- July 17, 2017
- Joseph Polizzotto (HTCTU), Marshall Sunnes (NYU)
General Needs
- major goal: offer a faster and simpler process for the creation of quality caption files (e.g., SRT files)
- open source tool
- accessible design ( WCAG 2.0 AA guidelines)
- Mac, PC, and Linux versions
- ability to save work in progress
- documentation and best practices (e.g., clarify that time-chunked items in "raw transcript" do not correspond to eventual caption blocks)
Transcription (Step 1)
- Produce a "raw transcript" from an audio file (e.g., WAV, MP3, MP4, OGG, M4A, FLAC, RAW, WMA et al.) using Speech to Text (STT) systems.

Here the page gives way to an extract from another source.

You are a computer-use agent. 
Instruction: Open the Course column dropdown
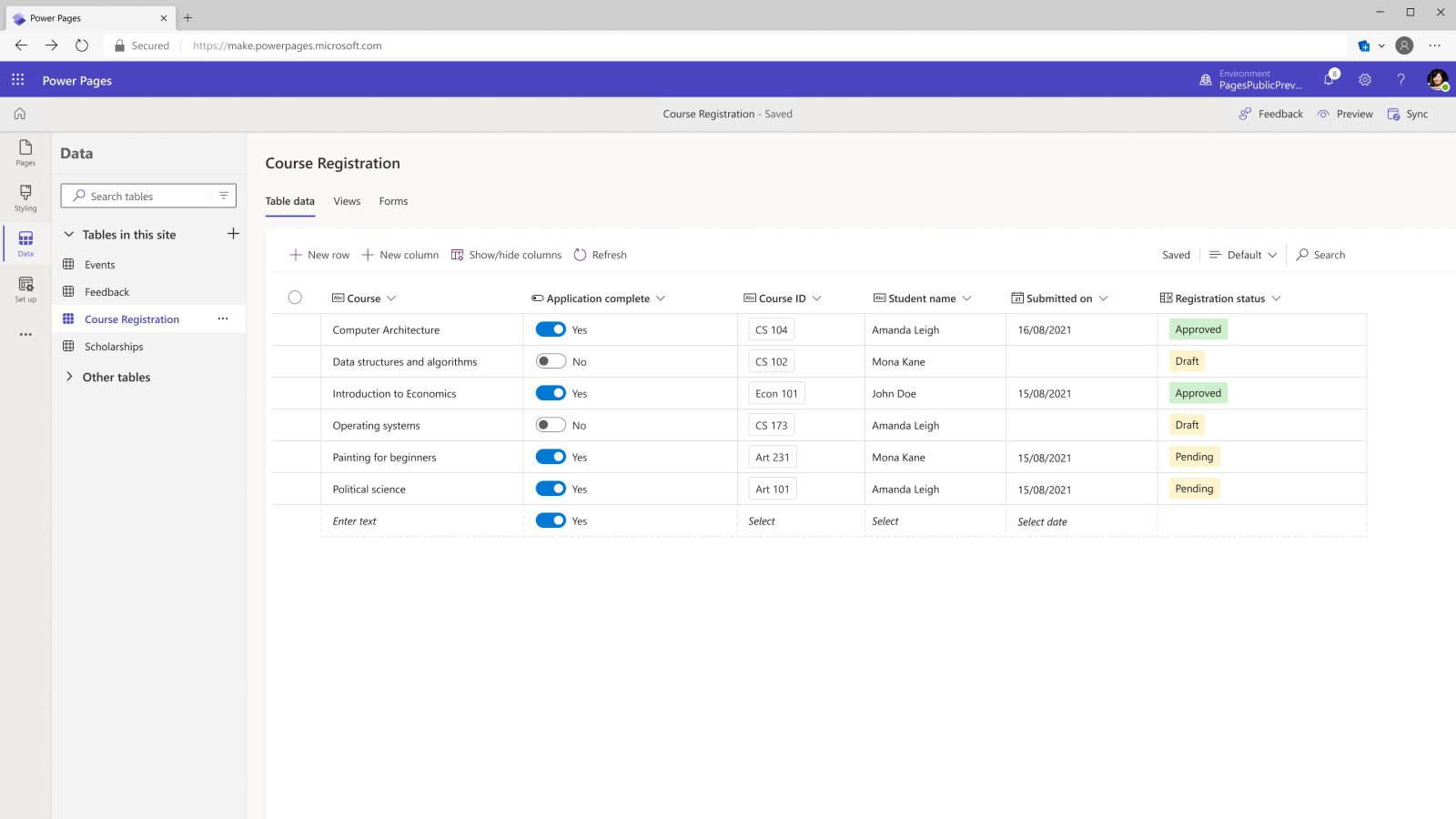[x=392, y=298]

- The optimal STT integration would include:
- an open-source tool (e.g., Kaldi)
- ability to train models on speech data
- off-line computation available
Editing (Step 2)
- Edit the "raw transcript", which is time-coded to the audio, in a text editor window
- NICE TO HAVE: download auto-captions from YouTube
- The optimal text editor screen contains the following:
- time coding of chunks at > word-level granularity (phrase or ~7 sec intervals)

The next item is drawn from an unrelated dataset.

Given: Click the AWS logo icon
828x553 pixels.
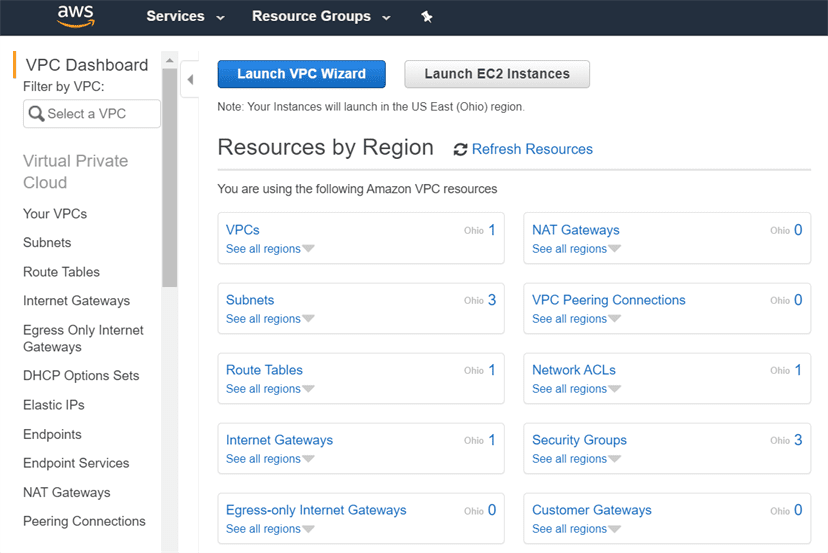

- NICE TO HAVE: speaker diarisation (group chunks into sections based on different speakers)
- shortcuts for Play / Pause, Previous/ Next (chunk), Increase / Decrease speed
- automatic adjustments to text (capitalization after full-stops, question marks, exclamation marks, ellipsis)
- quick key for adding brackets around speaker identification and sound information (brackets, parentheses should be used to tell aligner not to consider this text for the purposes of alignment)
- settings menu for user configuration:
- playback stops when keyboard is activated (when editing begins)
- customize keyboard shortcuts
- adjust the size of segmented chunks; see step #3 (e.g., number of characters per line, number of lines per caption block)
- add honorifics and abbreviations to ignore for segmentation step; see step #3
- adjust (optional) Aeneas parameters (other essential parameters will already be generated, such as input file types); see step #4
- select output format (e.g., SRT, VTT, TTML, JSON)
- Audio-head/tail length
- Ignore non-speech sound minimum duration
- save out addition HTML file (for fine-tuning syncmap)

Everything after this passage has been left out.